PROVIDED MATERIAL.
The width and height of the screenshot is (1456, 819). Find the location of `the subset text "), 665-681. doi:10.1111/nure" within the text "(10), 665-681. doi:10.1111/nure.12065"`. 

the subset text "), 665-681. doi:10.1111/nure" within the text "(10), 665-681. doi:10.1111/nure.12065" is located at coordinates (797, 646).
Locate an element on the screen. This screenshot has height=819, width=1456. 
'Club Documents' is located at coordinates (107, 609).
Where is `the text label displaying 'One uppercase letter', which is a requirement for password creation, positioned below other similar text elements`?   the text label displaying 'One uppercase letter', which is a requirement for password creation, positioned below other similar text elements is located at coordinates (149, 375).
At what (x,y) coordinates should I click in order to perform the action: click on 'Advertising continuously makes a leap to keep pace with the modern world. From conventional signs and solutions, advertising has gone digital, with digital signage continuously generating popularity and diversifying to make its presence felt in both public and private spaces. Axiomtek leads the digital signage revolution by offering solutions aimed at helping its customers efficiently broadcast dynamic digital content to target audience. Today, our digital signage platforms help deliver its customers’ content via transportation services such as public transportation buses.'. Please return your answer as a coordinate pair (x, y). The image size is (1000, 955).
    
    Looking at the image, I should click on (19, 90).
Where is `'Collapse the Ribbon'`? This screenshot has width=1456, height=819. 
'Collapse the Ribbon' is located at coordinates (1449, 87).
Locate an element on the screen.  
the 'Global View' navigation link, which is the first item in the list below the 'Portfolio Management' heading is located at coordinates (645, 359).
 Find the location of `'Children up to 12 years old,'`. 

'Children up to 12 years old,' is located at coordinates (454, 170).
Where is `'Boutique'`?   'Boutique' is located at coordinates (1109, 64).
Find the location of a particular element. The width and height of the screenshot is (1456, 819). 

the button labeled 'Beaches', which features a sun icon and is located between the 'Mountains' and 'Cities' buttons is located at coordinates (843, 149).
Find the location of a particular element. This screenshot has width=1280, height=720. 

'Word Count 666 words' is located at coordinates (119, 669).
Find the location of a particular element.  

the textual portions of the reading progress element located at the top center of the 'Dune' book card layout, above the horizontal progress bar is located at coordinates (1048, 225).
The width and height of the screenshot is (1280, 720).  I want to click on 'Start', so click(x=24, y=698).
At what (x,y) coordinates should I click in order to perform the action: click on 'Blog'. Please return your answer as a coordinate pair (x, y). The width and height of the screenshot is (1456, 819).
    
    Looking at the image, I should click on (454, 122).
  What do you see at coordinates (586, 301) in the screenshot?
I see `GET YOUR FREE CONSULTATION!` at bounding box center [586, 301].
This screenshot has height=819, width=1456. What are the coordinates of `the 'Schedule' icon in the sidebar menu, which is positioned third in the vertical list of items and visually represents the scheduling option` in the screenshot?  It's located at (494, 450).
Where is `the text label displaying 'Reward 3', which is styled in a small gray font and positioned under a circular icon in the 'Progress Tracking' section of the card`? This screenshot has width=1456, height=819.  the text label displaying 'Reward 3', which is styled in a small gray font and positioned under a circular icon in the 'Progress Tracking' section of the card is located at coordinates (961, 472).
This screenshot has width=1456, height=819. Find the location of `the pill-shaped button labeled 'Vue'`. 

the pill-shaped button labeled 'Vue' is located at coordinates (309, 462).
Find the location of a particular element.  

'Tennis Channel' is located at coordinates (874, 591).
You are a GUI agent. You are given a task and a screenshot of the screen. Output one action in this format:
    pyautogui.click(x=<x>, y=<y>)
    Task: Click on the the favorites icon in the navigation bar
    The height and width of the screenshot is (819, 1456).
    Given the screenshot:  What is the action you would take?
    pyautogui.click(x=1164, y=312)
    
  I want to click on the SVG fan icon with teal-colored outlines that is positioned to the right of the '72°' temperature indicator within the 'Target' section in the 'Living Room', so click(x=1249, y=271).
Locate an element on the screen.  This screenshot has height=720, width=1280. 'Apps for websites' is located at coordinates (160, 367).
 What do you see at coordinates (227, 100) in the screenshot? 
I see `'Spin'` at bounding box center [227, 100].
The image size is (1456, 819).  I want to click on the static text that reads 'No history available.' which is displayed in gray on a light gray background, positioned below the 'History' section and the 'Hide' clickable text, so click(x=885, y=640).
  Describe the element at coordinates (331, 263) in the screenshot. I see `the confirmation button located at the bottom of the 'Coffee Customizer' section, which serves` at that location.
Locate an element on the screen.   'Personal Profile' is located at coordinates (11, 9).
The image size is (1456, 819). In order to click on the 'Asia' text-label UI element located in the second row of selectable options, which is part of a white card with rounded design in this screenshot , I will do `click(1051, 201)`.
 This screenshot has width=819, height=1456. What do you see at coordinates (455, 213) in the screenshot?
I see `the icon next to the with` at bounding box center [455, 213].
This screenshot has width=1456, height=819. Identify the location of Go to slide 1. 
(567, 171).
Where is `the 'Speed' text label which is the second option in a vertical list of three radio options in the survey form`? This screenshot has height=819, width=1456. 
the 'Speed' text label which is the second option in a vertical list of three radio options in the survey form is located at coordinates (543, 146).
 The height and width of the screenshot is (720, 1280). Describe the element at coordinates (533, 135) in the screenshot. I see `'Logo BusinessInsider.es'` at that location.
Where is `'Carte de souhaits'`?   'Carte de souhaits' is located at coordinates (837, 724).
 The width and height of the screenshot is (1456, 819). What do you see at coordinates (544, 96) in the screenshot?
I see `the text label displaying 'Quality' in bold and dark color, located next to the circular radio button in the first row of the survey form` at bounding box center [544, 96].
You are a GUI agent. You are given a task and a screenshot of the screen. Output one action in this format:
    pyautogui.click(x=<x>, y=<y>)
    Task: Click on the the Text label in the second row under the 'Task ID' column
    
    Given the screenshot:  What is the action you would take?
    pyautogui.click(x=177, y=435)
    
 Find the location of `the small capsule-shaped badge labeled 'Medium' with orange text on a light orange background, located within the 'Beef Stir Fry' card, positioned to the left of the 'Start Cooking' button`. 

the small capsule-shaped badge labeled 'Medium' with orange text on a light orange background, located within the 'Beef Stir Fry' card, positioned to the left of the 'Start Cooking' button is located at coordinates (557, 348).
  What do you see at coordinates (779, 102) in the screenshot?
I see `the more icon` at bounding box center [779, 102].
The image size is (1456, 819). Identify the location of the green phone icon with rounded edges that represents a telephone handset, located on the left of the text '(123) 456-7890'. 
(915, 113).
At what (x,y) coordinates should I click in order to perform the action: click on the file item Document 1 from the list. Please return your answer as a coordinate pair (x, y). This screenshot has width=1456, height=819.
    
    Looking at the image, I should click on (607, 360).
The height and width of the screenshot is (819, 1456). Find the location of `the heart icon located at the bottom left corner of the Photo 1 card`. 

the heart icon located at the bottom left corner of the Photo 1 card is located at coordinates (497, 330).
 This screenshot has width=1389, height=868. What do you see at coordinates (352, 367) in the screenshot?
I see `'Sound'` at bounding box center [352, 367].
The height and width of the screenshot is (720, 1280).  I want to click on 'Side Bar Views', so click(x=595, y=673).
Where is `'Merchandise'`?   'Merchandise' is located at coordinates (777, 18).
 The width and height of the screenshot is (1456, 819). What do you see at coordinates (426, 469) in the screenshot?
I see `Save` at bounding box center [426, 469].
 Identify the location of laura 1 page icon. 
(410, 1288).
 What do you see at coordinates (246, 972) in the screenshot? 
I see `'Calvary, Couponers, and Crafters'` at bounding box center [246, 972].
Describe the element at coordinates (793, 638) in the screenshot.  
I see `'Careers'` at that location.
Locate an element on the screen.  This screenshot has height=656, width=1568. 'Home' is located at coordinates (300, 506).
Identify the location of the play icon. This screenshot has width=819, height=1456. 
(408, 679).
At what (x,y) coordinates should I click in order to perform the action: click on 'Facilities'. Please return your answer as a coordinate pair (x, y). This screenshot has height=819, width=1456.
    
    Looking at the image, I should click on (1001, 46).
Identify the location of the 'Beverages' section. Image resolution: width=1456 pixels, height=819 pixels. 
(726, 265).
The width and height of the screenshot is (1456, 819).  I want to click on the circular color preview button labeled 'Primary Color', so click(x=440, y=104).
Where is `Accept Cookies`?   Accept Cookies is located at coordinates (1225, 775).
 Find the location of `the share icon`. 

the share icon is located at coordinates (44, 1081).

EXERCISE BRIEF. Count how many lines of the material above contain the string "heart", matching case exactly, and reply with only the number.

WRITTEN RESPONSE. 2